Unico imputato a essere assente all’udienza era Nuzzi impegnato in un processo penale a Milano e i giudici hanno deciso di procedere in contumacia ma, ha precisato il portavoce vaticano padre Federico Lombardi, “se gli interrogatori saranno ancora in corso quando deciderà di presentarsi nuovamente potrà inserirsi nel normale andamento del processo”. L’avvocato della Chaouqui, Laura Sgrò, ha chiesto ai giudici di poter leggere in aula la lettera che la sua assistita ha scritto al Papa chiedendo di essere sciolta dal segreto pontificio.
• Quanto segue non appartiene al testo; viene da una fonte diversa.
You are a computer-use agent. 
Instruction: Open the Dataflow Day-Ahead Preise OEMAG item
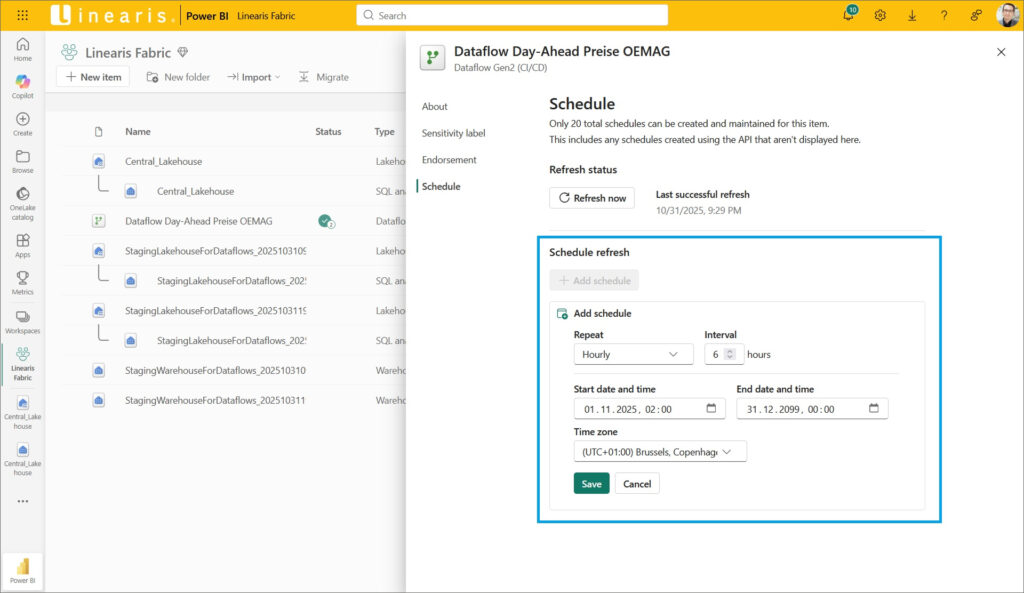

Dopo trenta minuti di camera di consiglio i magistrati vaticani hanno deciso di acquisirla insieme alle cartelle cliniche dell’imputata, incinta di sei mesi, che ha dichiarato di soffrire di perdite ematiche continue, di essere spesso al pronto soccorso e di rischiare un parto prematuro. L’avvocato della Chaouqui ha inoltre chiesto ai giudici spiegazioni sul nuovo arresto di monsignor Vallejo Balda, accusato di aver inquinato le prove. Una domanda alla quale i magistrati hanno risposto, spiegando che anche se i fatti oggetti del processo sono avvenuti in passato è sempre possibile alterare le prove giudiziarie.